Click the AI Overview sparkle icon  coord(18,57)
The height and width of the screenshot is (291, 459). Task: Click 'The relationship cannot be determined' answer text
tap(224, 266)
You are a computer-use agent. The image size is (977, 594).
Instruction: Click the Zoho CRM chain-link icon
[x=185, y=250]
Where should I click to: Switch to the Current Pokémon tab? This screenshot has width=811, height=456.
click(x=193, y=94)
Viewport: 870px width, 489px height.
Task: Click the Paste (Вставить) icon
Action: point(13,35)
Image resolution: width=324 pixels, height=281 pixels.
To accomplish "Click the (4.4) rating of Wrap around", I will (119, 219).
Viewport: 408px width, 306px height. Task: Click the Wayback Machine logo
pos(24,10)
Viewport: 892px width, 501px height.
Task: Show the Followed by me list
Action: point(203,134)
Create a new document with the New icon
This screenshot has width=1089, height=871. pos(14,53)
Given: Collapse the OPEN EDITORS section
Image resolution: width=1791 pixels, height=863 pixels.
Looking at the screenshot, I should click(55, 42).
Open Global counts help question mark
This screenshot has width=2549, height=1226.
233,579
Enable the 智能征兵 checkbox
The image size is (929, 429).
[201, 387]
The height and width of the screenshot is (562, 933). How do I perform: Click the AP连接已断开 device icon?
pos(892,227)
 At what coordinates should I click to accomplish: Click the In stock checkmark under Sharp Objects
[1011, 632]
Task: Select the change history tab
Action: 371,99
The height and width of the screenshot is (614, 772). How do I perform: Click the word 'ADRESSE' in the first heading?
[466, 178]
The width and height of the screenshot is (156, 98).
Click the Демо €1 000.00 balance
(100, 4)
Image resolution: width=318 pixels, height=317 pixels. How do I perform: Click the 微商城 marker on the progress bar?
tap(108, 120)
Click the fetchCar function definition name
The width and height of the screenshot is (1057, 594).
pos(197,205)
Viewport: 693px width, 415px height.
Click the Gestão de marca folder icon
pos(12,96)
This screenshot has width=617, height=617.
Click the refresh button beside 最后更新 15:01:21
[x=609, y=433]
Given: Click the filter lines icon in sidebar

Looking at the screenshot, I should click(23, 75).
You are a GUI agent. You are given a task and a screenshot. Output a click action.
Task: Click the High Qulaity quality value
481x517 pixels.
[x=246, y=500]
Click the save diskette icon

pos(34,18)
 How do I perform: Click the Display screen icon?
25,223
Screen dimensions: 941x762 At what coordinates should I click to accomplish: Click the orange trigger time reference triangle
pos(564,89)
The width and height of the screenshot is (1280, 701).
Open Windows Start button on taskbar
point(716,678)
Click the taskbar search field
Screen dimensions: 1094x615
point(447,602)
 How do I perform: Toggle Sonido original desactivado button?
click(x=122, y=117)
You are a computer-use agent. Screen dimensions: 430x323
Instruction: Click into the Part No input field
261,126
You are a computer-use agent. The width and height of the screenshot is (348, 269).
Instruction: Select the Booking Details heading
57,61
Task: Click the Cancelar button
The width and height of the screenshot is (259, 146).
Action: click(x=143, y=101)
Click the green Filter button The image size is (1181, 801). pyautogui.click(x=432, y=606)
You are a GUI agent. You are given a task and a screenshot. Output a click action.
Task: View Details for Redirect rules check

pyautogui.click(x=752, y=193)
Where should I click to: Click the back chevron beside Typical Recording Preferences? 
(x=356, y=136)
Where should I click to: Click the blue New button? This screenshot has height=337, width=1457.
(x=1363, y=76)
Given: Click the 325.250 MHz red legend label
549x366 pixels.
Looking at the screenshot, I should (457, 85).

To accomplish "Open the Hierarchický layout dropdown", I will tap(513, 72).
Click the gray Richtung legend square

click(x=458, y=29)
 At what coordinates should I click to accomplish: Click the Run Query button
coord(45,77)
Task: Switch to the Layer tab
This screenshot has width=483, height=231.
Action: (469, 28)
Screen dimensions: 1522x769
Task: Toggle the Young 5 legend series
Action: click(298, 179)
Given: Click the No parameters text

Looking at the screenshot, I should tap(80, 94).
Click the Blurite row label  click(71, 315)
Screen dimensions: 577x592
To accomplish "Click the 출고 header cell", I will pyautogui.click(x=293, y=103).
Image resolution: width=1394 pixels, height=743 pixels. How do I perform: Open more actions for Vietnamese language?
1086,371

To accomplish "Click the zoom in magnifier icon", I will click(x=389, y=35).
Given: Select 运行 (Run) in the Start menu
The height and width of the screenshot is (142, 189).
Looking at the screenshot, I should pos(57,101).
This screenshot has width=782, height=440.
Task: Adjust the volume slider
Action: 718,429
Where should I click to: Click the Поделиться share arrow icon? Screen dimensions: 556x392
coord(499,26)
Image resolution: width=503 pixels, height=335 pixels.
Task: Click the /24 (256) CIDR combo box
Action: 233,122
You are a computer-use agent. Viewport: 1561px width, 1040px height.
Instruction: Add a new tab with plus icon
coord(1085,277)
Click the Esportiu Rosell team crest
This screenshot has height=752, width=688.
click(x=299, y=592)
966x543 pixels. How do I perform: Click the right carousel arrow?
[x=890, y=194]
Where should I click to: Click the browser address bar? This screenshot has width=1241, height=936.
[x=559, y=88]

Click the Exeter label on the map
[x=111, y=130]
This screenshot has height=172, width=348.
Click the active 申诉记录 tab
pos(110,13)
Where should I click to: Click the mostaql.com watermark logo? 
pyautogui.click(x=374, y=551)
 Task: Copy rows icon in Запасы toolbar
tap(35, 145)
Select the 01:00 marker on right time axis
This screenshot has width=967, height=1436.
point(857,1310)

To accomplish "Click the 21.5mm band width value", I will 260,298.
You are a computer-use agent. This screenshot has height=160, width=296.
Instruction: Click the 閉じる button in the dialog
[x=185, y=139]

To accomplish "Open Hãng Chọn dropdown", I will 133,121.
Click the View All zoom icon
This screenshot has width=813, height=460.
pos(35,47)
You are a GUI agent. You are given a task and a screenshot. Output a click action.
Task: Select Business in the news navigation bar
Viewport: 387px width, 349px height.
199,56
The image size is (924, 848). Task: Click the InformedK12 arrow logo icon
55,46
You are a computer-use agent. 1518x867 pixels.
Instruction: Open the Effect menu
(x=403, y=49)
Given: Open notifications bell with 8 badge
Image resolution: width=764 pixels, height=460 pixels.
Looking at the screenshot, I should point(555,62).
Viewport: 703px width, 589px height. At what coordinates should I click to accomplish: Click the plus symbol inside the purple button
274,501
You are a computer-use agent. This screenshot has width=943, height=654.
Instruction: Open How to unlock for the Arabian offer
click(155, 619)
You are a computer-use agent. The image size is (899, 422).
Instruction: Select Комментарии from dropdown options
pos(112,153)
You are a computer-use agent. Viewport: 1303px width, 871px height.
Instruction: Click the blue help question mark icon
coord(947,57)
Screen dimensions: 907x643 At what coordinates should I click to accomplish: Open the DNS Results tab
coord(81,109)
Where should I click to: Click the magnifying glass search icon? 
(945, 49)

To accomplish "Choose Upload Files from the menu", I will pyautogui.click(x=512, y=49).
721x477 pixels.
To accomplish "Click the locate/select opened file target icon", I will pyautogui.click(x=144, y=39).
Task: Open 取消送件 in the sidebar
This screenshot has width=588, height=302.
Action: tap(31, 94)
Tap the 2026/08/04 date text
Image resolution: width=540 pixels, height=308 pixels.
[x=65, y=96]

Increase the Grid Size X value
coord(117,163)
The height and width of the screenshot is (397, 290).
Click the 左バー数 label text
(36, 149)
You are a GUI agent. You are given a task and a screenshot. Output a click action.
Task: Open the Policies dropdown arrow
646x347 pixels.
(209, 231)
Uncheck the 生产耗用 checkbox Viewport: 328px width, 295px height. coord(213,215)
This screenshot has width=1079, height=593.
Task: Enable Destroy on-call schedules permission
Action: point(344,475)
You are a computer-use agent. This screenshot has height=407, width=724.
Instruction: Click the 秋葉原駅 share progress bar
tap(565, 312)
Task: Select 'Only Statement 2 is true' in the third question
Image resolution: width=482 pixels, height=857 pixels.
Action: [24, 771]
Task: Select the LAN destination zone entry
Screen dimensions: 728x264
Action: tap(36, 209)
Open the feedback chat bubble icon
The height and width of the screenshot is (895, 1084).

+ + + + +

• **WHAT THE TASK ASKS**
Copy out the lines of the listing from the one containing "Open the feedback chat bubble icon" through the end of the listing, inclusive.

• **WRITTEN SOLUTION**
Open the feedback chat bubble icon
The height and width of the screenshot is (895, 1084).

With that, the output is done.